We both got tested and the fertility specialist said everything seemed OK, I just wasn’t ovulating properly.
They offered me tablets to help me ovulate more, but when they said it increased the chance of twins by 10%, I kindly declined.
As much as I joked about knowing I would end up having twins, I had a real fear of it happening. I’m a big believer in the divine time – that when it’s meant to happen, it will happen – so we just went along with it.
I realised I needed to work on my own health and body. I had been running off adrenaline for years and that had a massive impact on my menstrual cycle.
I’d also been working out three to five times a week. I was eating healthily, but not consuming enough calories. I started to look into reflexology and began to exercise less and eat more.
One of the biggest lightbulb moments for me was hearing myself say: “I’m trying for a baby” and “I’m willing and allowing pregnancy to happen.”
Then, lo and behold, it was about a week later that I found out I was pregnant, aged 31. It was overwhelming and surreal – especially as I’d done that many pregnancy tests which came back negative over the years.
I booked into a private scan at five weeks pregnant.

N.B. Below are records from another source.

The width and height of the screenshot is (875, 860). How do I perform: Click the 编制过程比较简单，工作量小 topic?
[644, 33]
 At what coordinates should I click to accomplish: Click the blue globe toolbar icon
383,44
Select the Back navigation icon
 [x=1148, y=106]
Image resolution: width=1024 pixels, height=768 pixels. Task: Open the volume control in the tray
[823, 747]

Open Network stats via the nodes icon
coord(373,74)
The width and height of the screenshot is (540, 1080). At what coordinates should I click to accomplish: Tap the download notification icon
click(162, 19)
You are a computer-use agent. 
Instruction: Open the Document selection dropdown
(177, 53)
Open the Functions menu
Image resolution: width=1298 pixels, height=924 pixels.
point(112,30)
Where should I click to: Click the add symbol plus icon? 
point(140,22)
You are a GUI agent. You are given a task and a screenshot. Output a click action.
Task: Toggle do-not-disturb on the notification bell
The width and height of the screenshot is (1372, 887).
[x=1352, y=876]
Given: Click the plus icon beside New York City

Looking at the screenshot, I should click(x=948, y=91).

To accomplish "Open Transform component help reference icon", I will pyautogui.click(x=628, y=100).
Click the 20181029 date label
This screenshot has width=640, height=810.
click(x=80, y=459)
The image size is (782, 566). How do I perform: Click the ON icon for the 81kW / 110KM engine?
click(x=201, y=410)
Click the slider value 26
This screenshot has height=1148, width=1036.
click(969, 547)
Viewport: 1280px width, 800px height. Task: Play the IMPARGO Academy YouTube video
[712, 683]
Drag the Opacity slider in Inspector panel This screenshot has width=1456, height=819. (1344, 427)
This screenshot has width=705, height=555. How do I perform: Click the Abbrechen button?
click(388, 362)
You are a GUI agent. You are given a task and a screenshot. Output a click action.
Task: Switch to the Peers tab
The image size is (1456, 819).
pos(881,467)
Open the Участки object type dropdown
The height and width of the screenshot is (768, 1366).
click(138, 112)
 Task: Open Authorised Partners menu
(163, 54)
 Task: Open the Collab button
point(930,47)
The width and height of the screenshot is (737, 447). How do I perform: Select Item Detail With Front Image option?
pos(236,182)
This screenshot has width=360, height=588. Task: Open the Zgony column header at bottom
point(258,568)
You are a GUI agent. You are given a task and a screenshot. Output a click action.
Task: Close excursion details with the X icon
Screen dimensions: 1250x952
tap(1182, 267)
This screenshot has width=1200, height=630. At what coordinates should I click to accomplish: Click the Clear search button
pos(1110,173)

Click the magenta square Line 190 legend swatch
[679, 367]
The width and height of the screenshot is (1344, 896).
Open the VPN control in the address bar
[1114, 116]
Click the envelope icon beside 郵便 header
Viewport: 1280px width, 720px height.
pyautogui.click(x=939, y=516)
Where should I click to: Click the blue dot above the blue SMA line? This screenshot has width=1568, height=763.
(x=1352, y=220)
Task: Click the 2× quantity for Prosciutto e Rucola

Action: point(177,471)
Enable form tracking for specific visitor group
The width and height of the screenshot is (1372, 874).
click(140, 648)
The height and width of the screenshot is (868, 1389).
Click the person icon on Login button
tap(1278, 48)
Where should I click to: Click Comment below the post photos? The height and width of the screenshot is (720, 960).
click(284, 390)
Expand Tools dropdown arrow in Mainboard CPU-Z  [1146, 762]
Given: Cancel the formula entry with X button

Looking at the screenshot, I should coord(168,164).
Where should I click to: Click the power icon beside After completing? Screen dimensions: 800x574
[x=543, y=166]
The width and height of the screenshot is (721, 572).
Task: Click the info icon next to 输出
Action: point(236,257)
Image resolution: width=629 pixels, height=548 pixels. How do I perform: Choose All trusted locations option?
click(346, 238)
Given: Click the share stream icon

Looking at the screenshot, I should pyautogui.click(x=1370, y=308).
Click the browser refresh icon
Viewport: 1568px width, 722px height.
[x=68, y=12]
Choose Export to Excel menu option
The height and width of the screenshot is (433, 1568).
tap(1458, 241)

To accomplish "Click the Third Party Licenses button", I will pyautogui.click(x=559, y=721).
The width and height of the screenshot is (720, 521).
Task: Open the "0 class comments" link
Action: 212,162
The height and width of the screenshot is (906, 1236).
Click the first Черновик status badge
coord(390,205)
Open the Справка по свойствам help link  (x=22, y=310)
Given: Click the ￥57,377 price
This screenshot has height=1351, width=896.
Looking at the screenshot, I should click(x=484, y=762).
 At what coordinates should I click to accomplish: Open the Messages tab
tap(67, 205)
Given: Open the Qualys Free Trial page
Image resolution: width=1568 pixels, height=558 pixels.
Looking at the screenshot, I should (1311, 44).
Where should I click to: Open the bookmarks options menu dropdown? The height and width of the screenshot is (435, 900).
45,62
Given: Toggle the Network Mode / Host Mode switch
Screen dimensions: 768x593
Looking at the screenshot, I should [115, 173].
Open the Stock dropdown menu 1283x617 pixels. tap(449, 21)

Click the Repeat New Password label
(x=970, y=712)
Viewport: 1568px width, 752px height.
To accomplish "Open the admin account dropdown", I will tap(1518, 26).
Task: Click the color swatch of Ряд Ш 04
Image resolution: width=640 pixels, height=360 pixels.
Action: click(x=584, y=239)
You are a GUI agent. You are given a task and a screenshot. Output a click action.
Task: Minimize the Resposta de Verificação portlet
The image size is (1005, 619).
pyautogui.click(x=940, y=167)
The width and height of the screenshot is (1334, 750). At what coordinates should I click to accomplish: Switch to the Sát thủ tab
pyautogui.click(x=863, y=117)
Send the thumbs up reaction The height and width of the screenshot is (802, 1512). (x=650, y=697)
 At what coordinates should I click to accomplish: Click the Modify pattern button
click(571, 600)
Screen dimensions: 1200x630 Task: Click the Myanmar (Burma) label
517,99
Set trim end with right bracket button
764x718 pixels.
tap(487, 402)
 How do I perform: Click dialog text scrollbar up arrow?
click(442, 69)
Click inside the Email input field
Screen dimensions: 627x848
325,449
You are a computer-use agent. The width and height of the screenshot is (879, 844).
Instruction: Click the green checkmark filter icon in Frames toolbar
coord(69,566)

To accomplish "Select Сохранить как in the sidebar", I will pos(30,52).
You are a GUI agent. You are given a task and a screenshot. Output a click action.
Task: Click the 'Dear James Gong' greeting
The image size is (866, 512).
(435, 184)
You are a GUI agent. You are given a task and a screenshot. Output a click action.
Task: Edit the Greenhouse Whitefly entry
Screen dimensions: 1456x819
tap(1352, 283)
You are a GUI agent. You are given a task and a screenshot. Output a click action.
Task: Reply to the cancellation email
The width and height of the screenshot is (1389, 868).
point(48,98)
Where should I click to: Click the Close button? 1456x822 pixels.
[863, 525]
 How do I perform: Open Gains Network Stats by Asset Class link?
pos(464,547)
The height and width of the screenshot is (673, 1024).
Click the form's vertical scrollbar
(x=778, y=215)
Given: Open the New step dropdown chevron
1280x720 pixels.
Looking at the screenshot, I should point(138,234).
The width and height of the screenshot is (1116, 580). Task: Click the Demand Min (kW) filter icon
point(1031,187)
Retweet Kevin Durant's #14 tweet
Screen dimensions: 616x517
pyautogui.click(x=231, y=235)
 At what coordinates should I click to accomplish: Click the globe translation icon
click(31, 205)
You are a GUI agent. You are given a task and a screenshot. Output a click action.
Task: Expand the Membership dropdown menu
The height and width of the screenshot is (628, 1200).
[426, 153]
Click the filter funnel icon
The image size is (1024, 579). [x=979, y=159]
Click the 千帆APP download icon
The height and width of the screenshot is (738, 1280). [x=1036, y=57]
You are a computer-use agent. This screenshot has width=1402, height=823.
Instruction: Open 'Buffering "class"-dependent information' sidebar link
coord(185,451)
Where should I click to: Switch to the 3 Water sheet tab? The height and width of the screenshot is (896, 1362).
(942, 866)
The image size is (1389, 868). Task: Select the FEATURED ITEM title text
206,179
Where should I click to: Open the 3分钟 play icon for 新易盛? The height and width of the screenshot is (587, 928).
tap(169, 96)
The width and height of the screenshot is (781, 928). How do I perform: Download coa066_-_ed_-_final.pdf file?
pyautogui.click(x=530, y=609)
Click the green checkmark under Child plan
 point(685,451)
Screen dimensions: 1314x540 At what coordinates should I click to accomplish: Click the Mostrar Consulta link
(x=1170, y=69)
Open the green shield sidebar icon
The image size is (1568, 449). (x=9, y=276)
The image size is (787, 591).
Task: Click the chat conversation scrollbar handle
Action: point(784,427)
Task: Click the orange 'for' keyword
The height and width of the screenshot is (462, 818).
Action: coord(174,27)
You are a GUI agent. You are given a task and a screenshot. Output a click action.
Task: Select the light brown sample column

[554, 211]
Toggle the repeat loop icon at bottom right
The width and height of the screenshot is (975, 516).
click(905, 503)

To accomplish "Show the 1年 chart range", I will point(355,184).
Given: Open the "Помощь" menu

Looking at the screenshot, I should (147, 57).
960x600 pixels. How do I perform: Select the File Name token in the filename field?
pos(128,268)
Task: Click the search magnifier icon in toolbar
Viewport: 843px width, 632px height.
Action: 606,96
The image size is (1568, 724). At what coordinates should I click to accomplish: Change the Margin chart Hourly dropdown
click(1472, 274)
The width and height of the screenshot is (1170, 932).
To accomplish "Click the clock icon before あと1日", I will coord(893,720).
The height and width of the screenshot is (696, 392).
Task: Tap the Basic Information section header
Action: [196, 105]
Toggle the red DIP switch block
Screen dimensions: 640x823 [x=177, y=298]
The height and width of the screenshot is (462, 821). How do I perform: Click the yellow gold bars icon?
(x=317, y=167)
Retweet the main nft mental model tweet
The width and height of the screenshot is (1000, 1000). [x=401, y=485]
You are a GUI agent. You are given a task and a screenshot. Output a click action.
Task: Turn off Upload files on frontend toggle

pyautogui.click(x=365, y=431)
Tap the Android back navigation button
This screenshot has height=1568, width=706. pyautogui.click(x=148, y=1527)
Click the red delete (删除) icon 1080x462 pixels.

The sonographer moved the camera and I saw the tiniest second sack and said “I think I’m having twins,” but she disagreed. They thought it might be a blood clot.
At about seven weeks pregnant, we had another scan and discovered that I was having twins. I said the F word lots and the first thing I thought was: “What about my business?”
I’d changed careers and had finally got my mindset coaching business flourishing – I’d completed all my qualifications, had a great repertoire and was fully booked with clients.
And then, of course, there was the financial aspect, knowing that as a self-employed person you don’t really get support from the government.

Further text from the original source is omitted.